Getting the Dose Right in Oncology

Project Optimus is an initiative from the FDA’s Oncology Center of Excellence (OCE) aiming to reform the dose optimization and selection process in oncology to be more appropriate for targeted therapies such as biotherapeutics.

Why the need for change?

Traditionally, dose finding clinical studies in oncology are conducted with the objective of identifying the maximum tolerated dose (MTD), which establishes the dose for pivotal clinical studies. This approach originates from chemotherapeutics, where higher doses are generally associated with more anti-tumoral activity, and the strategy is to get drugs to patients as quickly as possible. However, advances in cancer research have shifted the therapeutic paradigm to targeted therapies such as kinase inhibitors, monoclonal antibodies, antibody drug conjugates (ADCs) and cell therapies. These drugs have extended survival amongst patients with various cancers, and their introduction in the adjuvant setting provides potential for a cure. They require more chronic administration with less tolerance of toxicity, and increasing doses beyond certain levels may not enhance anti-tumor efficacy and will simply increase the risk of toxicity. A more mechanistic approach needs to be taken based on understanding of target occupancy and the relationship between exposure and response for both efficacy and safety.

Mylotarg story

The industry has already been finding this out in clinical trials, with many examples of drug development impacted due to lack of robust dose exploration (Shah et al., 2021). For example, Mylotarg, a CD33 targeting ADC, received accelerated approval in 2000 as a stand-alone treatment for older patients with CD33+ acute myeloid leukemia (AML) who had experienced a relapse. It was subsequently voluntarily withdrawn from the market by Pfizer in 2010 due to safety concerns (veno-occlusive disease and treatment-related mortality). The original dose of Mylotarg was established to be 9 mg/m2 IV (days 1 and 15) based on the MTD in pivotal clinical trials. However, target receptor saturation studies indicated doses of 2 mg/m2 or higher would achieve >90% saturation of CD33 receptors. In essence, the approved dose of Mylotarg was greater than that required for efficacy. A single phase III, randomized clinical trial confirmed the fractionated dosing regimen of 3 mg/m2 (days 1, 4, and 7) for Mylotarg in combination with chemotherapy had statistically better event‐free survival and higher overall survival in de novo AML patients, compared with chemotherapy alone. Mylotarg was relaunched in 2017 at this new lower dose and schedule, with additional approval in pediatrics.

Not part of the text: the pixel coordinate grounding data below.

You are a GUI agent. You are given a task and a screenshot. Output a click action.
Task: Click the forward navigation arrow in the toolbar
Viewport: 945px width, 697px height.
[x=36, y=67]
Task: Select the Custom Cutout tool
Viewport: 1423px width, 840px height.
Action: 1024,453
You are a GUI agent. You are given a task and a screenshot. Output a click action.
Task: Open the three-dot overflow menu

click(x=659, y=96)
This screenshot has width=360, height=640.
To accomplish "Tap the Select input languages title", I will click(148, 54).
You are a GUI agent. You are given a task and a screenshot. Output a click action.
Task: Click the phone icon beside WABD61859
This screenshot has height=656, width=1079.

A more mechanistic approach needs to be taken based on understanding of target occupancy and the relationship between exposure and response for both efficacy and safety.

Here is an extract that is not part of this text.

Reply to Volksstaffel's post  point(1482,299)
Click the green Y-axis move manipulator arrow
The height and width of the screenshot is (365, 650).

What does Project Optimus mean for me?

It is not completely clear yet what the recommendations from Project Optimus will be. However, it is clear that more rational dose optimization strategies will be required for oncology drugs, considering therapeutic properties and the patient population for both original submissions and supplemental applications. A recent Whitepaper on “Optimizing Dosing of Oncology Drugs” by key representatives from the FDA outlined potential strategies for use at different stages of drug development, acknowledging key challenges and considerations. These included:

• Dose selection for registration trials should be guided by pharmacokinetic and pharmacodynamic (PD) data collected early in drug development.
• Recommendations to approach the FDA early in clinical development to discuss dose finding trial design.
• After an initial dose-escalation trial, 2 or more doses should be selected on the basis of exposure and other PD markers and subsequently evaluated in a randomized trial.

We are here to help

At Applied BioMath we have the scientific expertise to develop mechanistic models which evaluate doses and regimens of oncology drugs for optimal efficacy and safety. These models integrate preclinical in vitro and in vivo data, in addition to known clinical data on the molecule or competitors as well as relevant dynamics of downstream biology. We have rigorous QC and validation of these models to ensure they are appropriate for regulatory submission. We have significant experience of submitting these analyses to the FDA with our clients in regulatory documents.

Conclusions

The MTD approach in oncology is no longer an acceptable means of selecting doses for Oncology therapies. A more informed method based on understanding target coverage and exposure response relationships is recommended. This will open the door for precision medicine approaches tailored to specific patient populations and will expedite rational combination therapy selection, ultimately bringing more benefit to patients.